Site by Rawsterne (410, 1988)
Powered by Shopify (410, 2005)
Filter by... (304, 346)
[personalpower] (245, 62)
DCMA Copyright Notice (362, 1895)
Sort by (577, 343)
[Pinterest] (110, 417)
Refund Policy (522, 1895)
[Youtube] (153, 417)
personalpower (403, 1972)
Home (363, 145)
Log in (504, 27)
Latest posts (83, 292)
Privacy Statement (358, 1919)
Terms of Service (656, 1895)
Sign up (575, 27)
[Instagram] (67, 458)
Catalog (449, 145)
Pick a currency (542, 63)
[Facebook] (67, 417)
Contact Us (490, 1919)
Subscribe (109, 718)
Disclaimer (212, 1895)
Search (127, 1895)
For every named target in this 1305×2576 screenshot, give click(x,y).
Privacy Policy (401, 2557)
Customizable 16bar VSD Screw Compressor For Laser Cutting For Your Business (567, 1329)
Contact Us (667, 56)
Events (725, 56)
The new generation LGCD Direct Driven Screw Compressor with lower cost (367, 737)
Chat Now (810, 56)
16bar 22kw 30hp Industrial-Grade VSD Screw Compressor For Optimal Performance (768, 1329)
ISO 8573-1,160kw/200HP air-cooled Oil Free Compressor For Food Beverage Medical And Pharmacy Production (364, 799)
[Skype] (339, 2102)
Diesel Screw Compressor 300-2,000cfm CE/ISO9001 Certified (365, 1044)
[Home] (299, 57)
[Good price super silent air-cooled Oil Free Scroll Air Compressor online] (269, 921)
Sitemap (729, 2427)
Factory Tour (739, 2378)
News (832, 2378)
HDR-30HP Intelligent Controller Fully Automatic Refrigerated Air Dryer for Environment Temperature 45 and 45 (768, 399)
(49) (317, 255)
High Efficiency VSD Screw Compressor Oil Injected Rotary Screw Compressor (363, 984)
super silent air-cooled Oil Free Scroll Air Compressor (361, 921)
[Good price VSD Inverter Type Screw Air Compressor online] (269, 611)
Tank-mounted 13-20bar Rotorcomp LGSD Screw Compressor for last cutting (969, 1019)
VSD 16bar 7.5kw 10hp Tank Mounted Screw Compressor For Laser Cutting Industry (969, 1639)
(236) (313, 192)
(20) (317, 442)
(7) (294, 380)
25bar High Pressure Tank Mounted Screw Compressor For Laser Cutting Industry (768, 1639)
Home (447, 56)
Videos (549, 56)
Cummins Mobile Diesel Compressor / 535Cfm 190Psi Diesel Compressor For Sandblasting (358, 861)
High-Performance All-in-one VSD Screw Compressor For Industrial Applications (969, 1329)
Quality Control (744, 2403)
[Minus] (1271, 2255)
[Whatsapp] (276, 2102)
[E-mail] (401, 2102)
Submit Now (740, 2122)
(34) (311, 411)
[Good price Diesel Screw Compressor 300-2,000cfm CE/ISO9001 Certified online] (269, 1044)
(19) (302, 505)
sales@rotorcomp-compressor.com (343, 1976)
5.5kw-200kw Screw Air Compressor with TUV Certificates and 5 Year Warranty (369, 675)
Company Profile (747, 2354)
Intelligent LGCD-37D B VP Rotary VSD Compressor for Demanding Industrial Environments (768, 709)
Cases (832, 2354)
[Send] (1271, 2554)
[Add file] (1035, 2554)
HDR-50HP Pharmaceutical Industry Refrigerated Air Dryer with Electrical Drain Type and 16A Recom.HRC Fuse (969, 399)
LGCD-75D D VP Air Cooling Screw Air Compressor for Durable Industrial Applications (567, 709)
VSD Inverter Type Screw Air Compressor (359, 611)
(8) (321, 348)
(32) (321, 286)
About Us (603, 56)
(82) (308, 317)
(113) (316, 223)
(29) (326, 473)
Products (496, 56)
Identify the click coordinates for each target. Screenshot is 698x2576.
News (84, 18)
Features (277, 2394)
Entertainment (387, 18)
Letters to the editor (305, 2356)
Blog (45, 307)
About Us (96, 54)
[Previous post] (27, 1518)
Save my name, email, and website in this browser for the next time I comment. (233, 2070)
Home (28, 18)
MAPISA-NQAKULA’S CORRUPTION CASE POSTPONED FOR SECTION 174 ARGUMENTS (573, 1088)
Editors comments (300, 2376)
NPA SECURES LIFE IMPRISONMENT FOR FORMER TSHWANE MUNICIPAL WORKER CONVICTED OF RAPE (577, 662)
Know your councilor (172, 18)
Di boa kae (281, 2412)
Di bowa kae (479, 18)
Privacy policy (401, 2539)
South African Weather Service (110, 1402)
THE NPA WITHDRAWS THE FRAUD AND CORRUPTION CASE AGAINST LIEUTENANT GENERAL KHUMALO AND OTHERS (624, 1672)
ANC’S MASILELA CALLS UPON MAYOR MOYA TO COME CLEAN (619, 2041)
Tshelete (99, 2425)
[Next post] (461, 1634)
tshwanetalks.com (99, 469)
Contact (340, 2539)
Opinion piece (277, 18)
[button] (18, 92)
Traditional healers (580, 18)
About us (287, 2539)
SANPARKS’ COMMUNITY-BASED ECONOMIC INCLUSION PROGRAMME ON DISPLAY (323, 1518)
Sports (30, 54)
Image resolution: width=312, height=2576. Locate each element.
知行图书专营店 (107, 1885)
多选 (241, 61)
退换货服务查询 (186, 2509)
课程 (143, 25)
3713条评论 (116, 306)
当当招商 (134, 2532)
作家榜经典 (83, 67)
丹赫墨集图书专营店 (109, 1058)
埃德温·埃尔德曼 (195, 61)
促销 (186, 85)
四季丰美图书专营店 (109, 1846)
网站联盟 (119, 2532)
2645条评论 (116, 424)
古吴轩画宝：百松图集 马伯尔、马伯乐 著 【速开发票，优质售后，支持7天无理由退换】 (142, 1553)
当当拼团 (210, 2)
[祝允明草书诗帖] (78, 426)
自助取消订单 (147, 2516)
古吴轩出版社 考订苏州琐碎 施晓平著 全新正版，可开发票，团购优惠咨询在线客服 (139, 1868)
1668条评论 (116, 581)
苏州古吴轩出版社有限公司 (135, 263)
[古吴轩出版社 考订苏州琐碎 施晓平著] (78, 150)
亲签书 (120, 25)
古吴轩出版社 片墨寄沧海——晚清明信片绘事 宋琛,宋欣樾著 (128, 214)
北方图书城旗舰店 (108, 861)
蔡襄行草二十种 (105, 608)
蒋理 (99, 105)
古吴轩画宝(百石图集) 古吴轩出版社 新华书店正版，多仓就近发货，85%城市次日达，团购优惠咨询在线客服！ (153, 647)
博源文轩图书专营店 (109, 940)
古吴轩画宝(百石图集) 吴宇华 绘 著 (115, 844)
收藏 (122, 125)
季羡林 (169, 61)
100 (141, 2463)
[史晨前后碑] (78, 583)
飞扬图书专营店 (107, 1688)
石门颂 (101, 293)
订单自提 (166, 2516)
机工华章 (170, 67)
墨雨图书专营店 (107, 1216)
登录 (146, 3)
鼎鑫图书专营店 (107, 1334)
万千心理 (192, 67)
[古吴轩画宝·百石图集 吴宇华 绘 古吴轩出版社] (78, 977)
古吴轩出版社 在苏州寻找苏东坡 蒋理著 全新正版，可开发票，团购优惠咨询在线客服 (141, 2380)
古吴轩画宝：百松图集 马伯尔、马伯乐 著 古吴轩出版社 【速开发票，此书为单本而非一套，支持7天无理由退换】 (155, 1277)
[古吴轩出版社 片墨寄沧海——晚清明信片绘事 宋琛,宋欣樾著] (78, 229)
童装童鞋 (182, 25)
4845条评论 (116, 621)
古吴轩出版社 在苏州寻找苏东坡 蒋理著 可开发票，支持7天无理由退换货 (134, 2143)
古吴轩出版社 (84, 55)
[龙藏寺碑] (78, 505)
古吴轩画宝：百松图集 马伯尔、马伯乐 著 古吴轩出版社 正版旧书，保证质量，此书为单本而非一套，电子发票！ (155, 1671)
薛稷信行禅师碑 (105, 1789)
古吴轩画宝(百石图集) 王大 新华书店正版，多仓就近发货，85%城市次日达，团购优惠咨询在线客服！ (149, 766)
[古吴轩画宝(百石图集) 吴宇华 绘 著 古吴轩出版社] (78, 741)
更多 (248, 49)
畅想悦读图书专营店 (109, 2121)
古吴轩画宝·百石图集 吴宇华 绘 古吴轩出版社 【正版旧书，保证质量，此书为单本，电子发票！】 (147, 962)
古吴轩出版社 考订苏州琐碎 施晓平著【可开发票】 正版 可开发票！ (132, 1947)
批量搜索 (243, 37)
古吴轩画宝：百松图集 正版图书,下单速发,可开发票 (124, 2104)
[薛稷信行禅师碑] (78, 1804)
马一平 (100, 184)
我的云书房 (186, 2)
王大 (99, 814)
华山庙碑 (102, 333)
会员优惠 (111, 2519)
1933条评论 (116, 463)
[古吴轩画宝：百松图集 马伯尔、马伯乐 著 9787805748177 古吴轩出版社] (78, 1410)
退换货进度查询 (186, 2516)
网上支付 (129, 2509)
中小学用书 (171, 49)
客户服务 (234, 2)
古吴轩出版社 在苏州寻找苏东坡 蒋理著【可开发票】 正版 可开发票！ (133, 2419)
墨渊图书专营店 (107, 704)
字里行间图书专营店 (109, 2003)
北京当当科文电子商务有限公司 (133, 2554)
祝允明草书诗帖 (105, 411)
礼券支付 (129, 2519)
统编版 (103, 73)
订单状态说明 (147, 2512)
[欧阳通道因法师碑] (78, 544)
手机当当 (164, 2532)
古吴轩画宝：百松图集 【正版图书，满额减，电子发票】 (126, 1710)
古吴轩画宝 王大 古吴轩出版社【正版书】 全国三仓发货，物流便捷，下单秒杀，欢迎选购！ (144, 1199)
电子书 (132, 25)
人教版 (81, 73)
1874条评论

○ ○ ○

■ What you should do
The expected result is every line above containing the string "宋欣樾著".

■ Solved exercise
古吴轩出版社 片墨寄沧海——晚清明信片绘事 宋琛,宋欣樾著 (128, 214)
[古吴轩出版社 片墨寄沧海——晚清明信片绘事 宋琛,宋欣樾著] (78, 229)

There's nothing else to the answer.